Exercise >> After locating the line with "フォローする (578, 2437)" in the entries below, output it and each following line up to and including the line with "Back-to-School", exactly and without pictures.

Data under study >>
────────────────

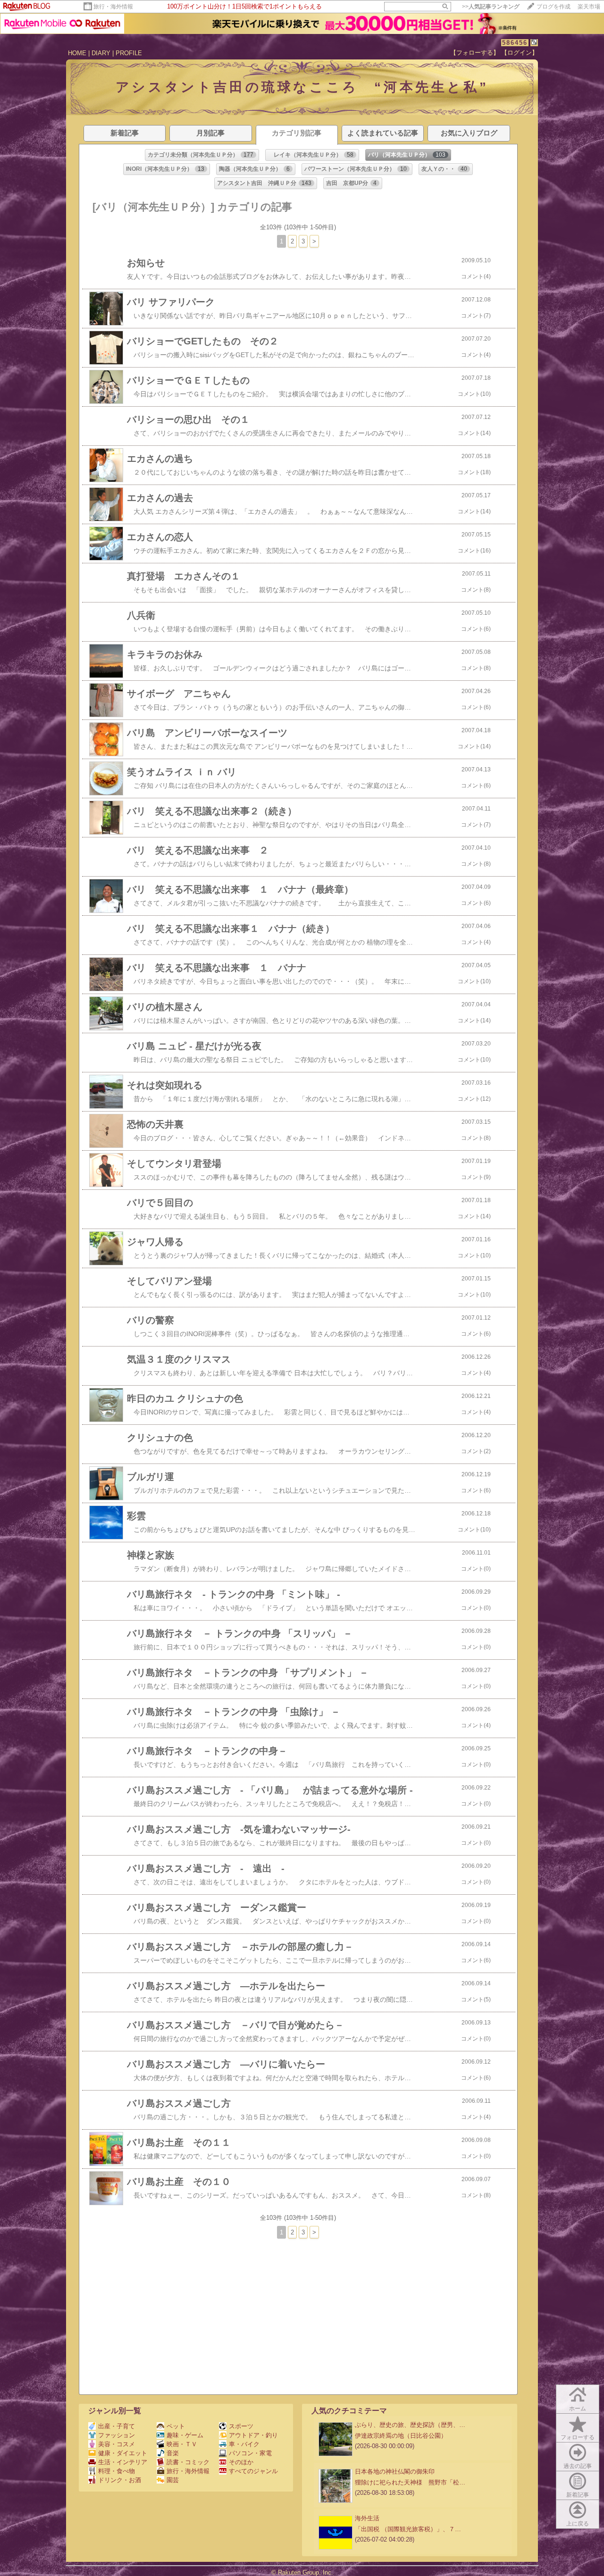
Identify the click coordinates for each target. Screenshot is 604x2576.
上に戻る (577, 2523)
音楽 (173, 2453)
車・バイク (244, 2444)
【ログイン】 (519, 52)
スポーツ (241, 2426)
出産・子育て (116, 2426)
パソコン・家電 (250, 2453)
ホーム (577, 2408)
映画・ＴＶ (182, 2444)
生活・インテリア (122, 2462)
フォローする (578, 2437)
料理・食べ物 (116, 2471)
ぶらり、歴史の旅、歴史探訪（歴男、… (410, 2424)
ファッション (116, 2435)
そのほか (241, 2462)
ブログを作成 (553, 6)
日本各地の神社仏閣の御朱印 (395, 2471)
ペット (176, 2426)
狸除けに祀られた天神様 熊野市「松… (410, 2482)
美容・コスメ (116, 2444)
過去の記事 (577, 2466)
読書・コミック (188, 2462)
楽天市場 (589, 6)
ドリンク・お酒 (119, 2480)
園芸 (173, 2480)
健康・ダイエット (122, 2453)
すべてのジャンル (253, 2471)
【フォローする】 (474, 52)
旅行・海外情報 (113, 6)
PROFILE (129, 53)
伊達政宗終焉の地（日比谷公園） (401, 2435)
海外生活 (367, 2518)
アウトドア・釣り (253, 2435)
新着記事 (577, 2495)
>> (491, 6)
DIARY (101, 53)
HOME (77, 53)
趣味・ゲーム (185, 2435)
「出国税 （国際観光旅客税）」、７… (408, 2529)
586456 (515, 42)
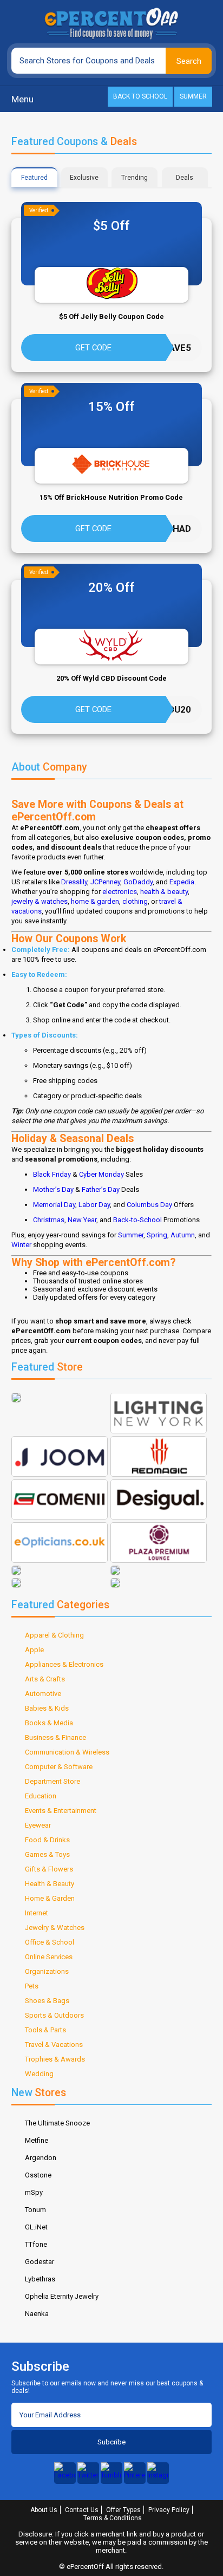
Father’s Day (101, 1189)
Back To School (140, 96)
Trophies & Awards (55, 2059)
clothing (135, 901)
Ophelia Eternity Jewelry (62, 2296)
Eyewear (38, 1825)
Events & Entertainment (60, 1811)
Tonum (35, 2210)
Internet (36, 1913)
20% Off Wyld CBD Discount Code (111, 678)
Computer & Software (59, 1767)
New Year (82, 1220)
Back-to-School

────────────────

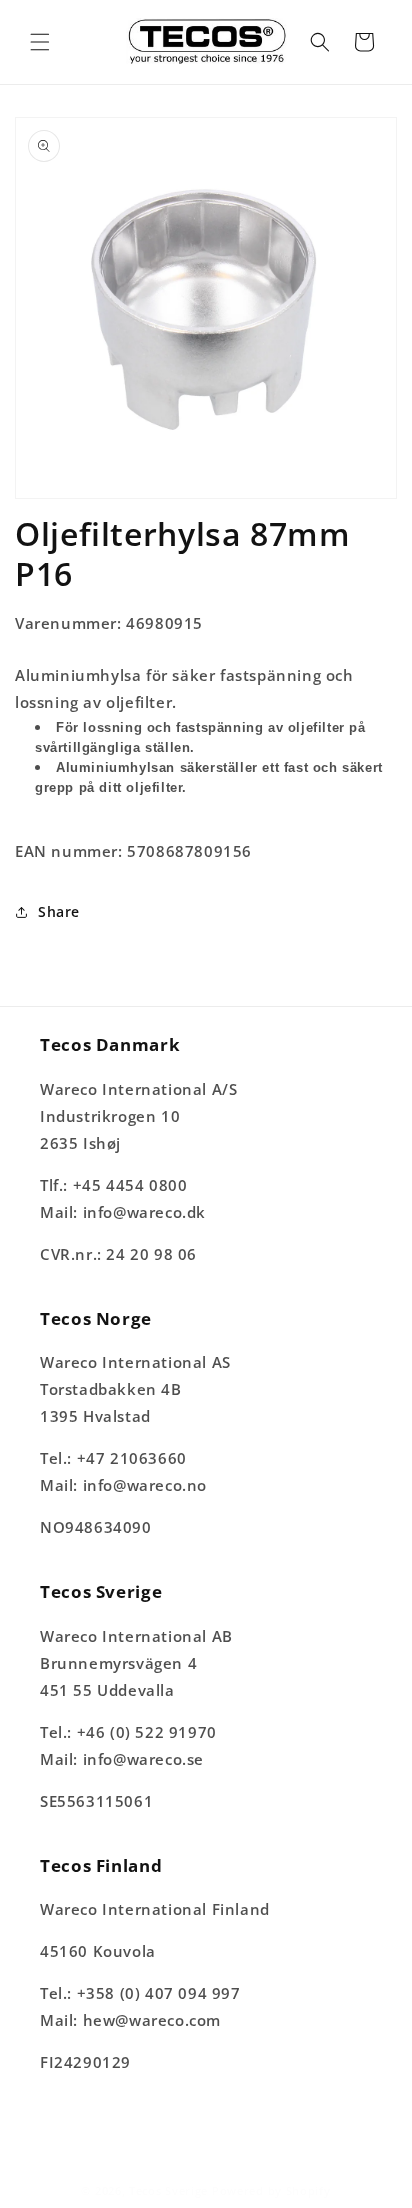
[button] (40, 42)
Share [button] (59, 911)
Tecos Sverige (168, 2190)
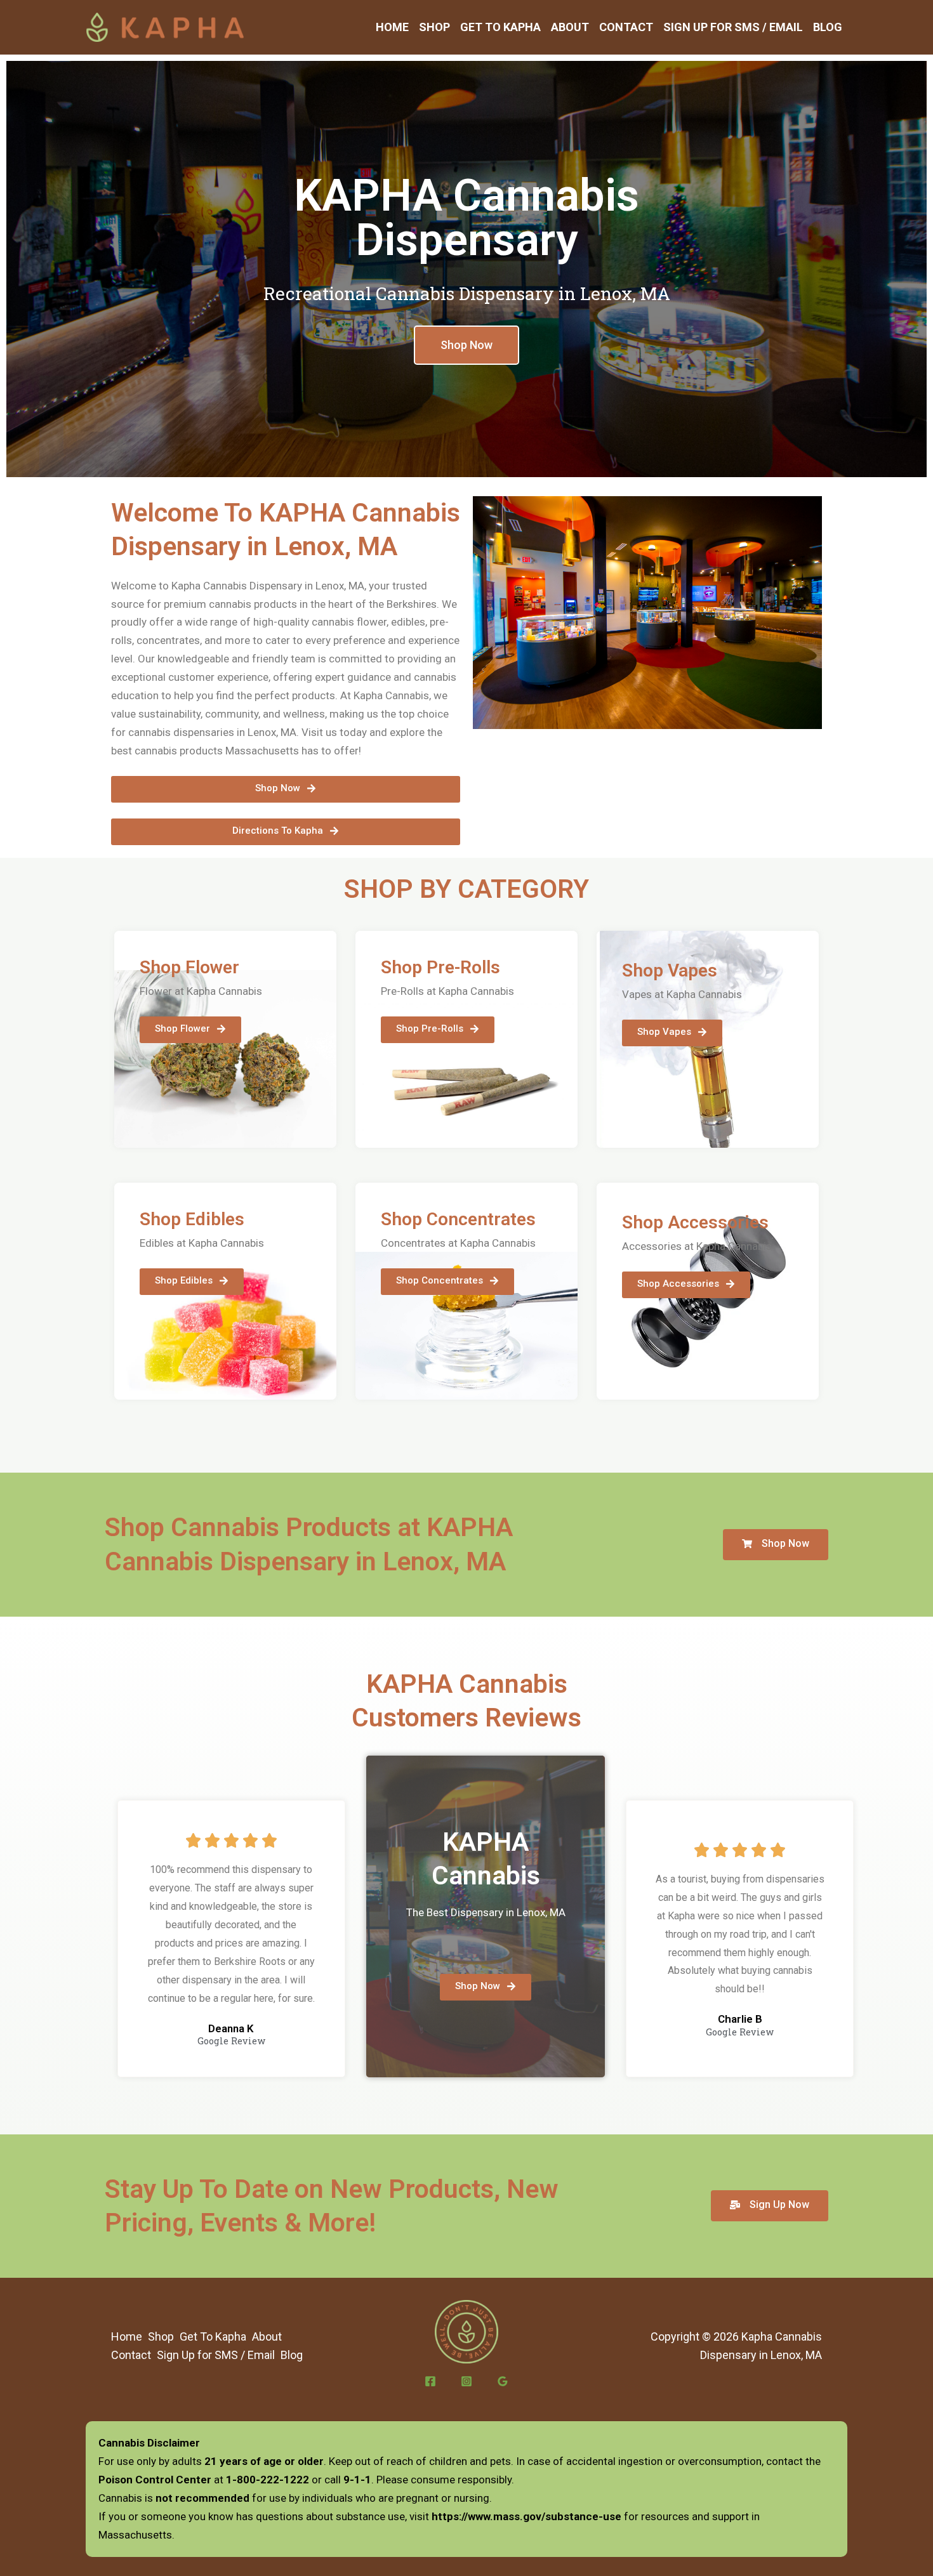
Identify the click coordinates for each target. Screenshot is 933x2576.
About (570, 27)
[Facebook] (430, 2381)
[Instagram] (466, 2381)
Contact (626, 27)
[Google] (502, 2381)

────────────────

The completed task >>
フォローする (578, 2437)
料理・食べ物 (116, 2471)
ぶらり、歴史の旅、歴史探訪（歴男、… (410, 2424)
ファッション (116, 2435)
そのほか (241, 2462)
ブログを作成 (553, 6)
日本各地の神社仏閣の御朱印 (395, 2471)
ペット (176, 2426)
狸除けに祀られた天神様 熊野市「松… (410, 2482)
美容・コスメ (116, 2444)
過去の記事 (577, 2466)
読書・コミック (188, 2462)
楽天市場 (589, 6)
ドリンク・お酒 (119, 2480)
園芸 (173, 2480)
健康・ダイエット (122, 2453)
すべてのジャンル (253, 2471)
【フォローする】 (474, 52)
旅行・海外情報 (113, 6)
PROFILE (129, 53)
伊達政宗終焉の地（日比谷公園） (401, 2435)
海外生活 (367, 2518)
アウトドア・釣り (253, 2435)
新着記事 (577, 2495)
>> (491, 6)
DIARY (101, 53)
HOME (77, 53)
趣味・ゲーム (185, 2435)
「出国税 （国際観光旅客税）」、７… (408, 2529)
586456 (515, 42)
Father’s Day (101, 1189)
Back To School (140, 96)
Trophies & Awards (55, 2059)
clothing (135, 901)
Ophelia Eternity Jewelry (62, 2296)
Eyewear (38, 1825)
Events & Entertainment (60, 1811)
Tonum (35, 2210)
Internet (36, 1913)
20% Off Wyld CBD Discount Code (111, 678)
Computer & Software (59, 1767)
New Year (82, 1220)
Back-to-School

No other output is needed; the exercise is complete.